When a line in the records includes the string "pixels", it goes into the tally; report that tally alone.
⁂
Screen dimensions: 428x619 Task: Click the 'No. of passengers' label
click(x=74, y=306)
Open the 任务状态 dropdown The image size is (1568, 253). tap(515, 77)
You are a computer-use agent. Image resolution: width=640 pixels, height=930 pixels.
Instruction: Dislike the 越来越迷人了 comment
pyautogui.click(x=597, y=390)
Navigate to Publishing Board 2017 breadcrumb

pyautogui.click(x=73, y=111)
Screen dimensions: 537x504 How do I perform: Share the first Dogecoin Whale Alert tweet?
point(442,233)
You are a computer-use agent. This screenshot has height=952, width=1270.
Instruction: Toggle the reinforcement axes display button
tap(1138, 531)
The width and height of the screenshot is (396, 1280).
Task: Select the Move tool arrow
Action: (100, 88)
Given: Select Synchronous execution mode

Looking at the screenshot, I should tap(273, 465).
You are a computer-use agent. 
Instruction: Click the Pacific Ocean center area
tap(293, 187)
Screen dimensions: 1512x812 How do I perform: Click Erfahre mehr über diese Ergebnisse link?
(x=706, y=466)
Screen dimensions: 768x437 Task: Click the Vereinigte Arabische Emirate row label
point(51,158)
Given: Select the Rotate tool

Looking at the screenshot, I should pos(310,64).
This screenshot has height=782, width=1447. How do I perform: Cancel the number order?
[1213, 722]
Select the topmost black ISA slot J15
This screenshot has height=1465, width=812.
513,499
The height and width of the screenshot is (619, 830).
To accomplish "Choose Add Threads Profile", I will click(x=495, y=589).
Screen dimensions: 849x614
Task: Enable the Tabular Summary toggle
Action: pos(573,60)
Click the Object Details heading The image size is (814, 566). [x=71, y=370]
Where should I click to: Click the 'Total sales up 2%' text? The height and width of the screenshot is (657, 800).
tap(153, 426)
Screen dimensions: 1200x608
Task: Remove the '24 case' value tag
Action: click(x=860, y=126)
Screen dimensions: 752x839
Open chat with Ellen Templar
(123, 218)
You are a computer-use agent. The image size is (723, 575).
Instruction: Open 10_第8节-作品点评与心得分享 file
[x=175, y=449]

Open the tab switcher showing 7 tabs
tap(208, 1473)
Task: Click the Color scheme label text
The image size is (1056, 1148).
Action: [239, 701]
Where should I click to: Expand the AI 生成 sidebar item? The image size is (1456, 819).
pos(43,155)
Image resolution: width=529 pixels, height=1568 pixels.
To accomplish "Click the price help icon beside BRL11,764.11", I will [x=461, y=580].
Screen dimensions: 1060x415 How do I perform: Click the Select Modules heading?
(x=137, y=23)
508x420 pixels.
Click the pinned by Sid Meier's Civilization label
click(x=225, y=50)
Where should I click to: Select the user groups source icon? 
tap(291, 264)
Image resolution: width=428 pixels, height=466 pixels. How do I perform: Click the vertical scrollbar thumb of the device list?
⁂
_FINAL ANSWER:_ 4